━━━ Dados fornecidos ━━━

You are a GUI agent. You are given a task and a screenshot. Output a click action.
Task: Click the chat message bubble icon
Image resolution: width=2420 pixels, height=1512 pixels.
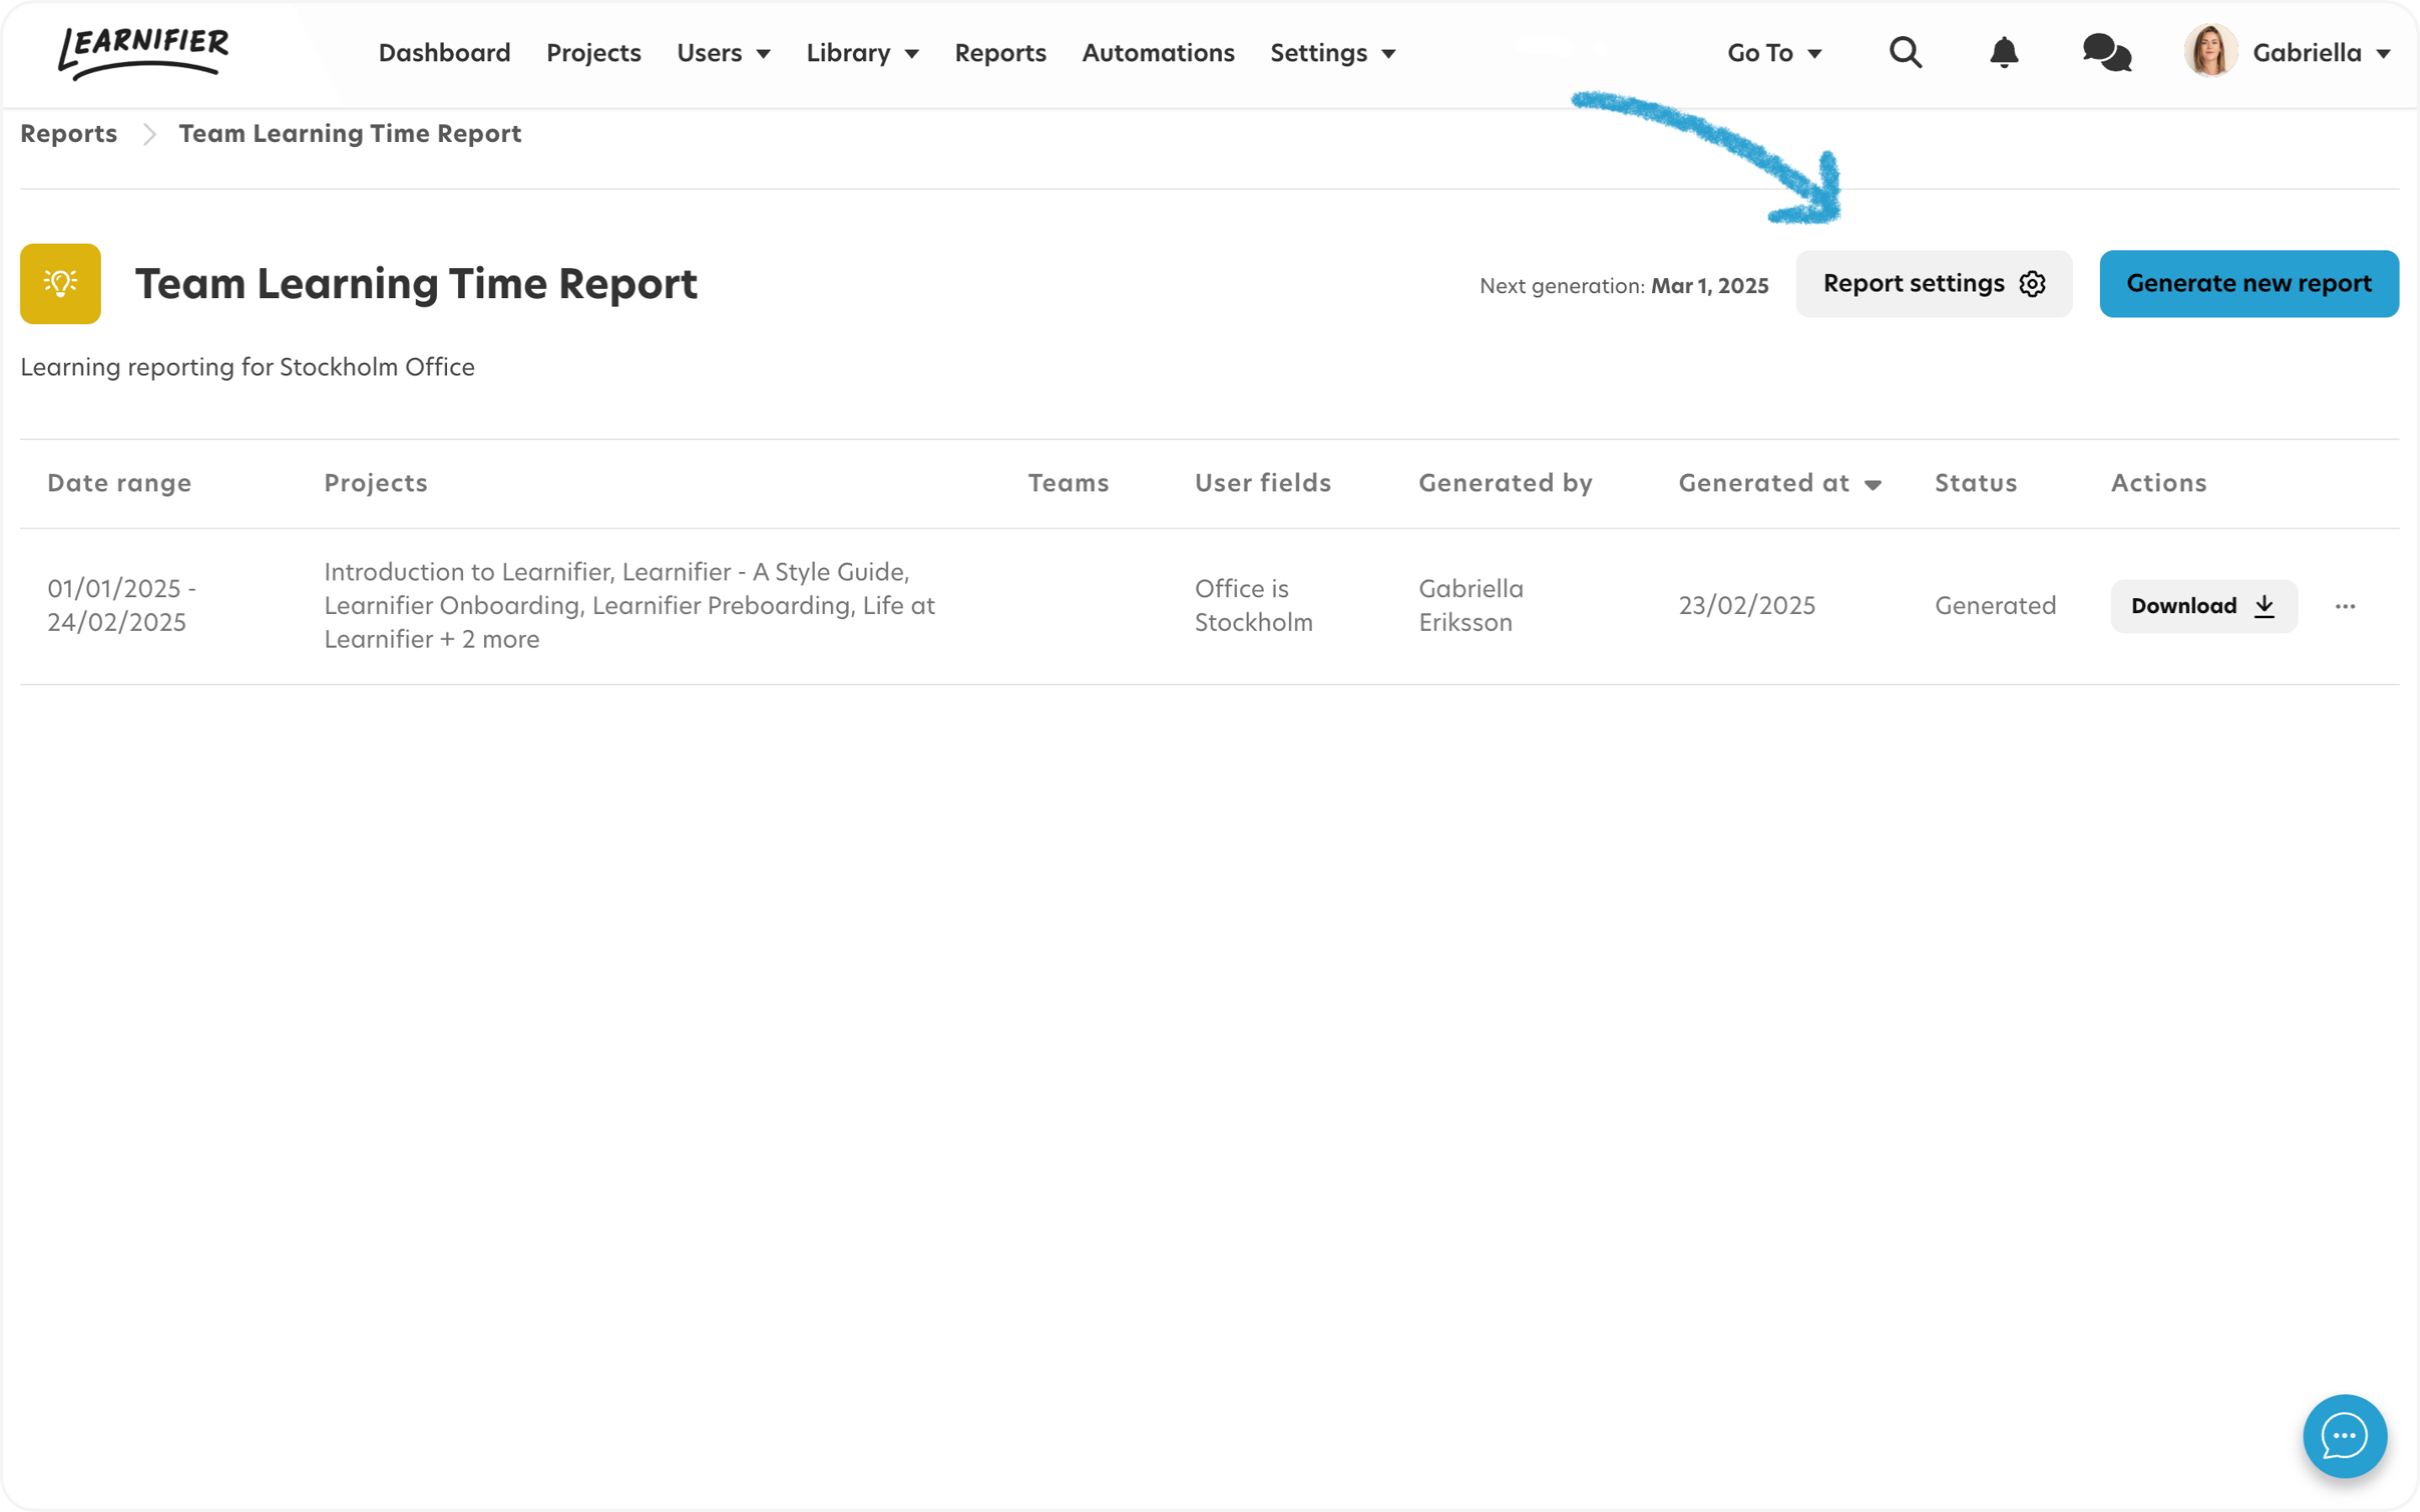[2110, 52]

━━━
━━━ Dados fornecidos ━━━

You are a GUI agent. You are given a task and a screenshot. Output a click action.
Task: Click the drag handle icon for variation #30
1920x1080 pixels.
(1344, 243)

━━━

• [Faça isto]:
Filtre os registros e copie todas as linhas que contêm a palavra "pixels", considerando a diferença entre maiúsculas e minúsculas.

• [Resposta final]:
Image resolution: width=2420 pixels, height=1512 pixels.
1920x1080 pixels.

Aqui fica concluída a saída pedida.